Despite all of that, the general belief on the right that the media is “biased” against them and continues, and Donald Trump stepped into the middle of that and instinctively grabbed on to it. Attacks on the media were a common part of his rhetoric during his campaign for President, and it was often the case that his rallies would turn into nothing more than rants by him against the media which were wildly cheered by a crowd that would then turn their ire toward the reporters giving him the media coverage he so obviously craved. As I noted at one point Trump displayed a contempt for the press that was unique for a candidate for high office and which included actions such as sometimes randomly blocking leading media companies such as The Washington Post and newspapers such as the Des Moines Register from receiving press credentials to cover his events. On other occasions, he openly talked about expanding libel laws to allow more lawsuits against media organizations and other steps that were nothing less than open attacks on the First Amendment. He’s also stated that media organizations should be punished for reporting leaked information from inside the government. Finally, of course, there’s the fact that Trump’s ongoing attacks on the media in general and on specific reporters pose the danger of encouraging someone to actually commit an act of violence against a member of the media. All of this poses unique challenges to the entire concept of freedom of the press in the Trump Era.

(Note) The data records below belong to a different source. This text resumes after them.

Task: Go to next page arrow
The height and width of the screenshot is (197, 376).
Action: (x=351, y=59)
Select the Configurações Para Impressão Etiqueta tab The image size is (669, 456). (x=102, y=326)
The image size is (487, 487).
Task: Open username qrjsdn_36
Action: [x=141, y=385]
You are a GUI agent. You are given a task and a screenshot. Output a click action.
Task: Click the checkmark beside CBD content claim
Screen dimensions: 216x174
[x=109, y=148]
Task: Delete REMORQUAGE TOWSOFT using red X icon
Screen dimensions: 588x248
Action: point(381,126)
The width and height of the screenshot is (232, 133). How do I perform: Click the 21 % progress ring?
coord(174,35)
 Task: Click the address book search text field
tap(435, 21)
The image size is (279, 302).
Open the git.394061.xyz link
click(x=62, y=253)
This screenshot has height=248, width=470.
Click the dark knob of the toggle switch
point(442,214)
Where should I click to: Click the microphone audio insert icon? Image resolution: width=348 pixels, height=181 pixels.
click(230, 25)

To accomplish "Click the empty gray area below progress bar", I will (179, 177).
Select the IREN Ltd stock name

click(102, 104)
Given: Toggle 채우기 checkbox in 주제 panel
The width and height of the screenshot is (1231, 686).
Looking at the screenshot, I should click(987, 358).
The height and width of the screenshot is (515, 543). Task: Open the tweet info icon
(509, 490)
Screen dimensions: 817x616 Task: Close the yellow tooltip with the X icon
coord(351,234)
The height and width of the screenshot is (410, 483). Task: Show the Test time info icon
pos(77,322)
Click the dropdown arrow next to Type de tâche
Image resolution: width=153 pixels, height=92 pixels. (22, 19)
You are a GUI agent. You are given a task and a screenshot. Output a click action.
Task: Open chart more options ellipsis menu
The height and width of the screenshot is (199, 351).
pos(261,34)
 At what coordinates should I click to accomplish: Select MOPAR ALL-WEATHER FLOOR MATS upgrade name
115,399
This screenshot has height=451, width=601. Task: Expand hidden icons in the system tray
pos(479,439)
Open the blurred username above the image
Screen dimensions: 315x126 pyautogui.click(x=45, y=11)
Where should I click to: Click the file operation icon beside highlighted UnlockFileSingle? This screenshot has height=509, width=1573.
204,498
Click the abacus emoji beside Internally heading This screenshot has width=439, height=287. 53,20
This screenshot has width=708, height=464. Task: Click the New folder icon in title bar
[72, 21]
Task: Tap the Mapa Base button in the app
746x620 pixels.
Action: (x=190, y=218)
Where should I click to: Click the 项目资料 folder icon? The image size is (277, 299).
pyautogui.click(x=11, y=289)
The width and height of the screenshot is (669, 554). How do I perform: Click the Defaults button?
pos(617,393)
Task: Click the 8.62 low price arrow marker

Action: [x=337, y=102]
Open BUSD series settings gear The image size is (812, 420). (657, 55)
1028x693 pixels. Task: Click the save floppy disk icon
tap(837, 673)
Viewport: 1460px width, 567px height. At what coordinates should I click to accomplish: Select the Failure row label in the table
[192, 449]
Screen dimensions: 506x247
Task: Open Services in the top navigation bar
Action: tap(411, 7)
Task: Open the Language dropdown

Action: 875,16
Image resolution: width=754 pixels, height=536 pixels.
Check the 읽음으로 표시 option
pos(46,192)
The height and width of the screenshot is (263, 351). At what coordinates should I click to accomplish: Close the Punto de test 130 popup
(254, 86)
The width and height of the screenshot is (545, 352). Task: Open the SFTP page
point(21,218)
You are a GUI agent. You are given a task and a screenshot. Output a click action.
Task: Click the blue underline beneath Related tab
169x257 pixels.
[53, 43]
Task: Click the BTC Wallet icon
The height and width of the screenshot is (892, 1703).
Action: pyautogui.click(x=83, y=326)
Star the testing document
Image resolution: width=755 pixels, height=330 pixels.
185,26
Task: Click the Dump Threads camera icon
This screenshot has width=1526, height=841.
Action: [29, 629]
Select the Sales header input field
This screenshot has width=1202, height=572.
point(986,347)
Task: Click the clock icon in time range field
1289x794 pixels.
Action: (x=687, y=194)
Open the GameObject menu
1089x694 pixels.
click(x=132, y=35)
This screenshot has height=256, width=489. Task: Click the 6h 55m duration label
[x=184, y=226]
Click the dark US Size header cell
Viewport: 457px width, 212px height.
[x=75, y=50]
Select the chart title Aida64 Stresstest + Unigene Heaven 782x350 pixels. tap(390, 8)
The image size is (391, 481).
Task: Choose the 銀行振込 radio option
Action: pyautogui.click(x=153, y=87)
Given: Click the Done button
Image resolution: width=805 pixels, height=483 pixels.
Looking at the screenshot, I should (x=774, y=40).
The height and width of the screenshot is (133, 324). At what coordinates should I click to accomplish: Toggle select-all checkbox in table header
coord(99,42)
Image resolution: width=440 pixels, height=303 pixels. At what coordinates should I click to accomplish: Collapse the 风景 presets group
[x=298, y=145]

What was a clown show while he was a candidate, though, has turned into something far more serious now that he’s President. A President who calls the news media the “enemy of the American people” is a President who, quite simply, cannot be trusted with power. These are the words of an authoritarian dictator, not the words of the leader of a republic with a Constitution where freedom of speech and of the press are not only enshrined in our Constitution but are also the very lifeblood of American democracy. The fact that it has been reported that the Trump Administration had multiple contacts with Russia during the campaign is most certainly real news, especially in light of what we already know about Russian hacking and apparent efforts to influence the election itself apparently in Trump’s favor. At the very least, these allegations need to be investigated both by law enforcement and by Congress in a fair and efficient manner.  If it weren’t for someone reporting this, we wouldn’t know about it. Just like if it weren’t for reporters we wouldn’t have known about Watergate, or Iran-Contra, or the reports that Hillary Clinton was taking the extraordinary step of using a private email server while Secretary of State. All of these stories were broken first by what the so-called President is calling the “fake” news media.”  This is why I agree with Thomas Jefferson. Given the choice between government without newspapers and newspapers without a government, I will choose the latter. In reality, of course, we don’t want to live in either a world where there is no government or one where there are no newspapers (i.e., news media). They are both essential to the survival of a free society, but as long as we have a government, we need a free and independent media that isn’t being intimidated by a wannabe dictator in the White House. There are two sides in this war between Trump and the media, but only one of them is the right side.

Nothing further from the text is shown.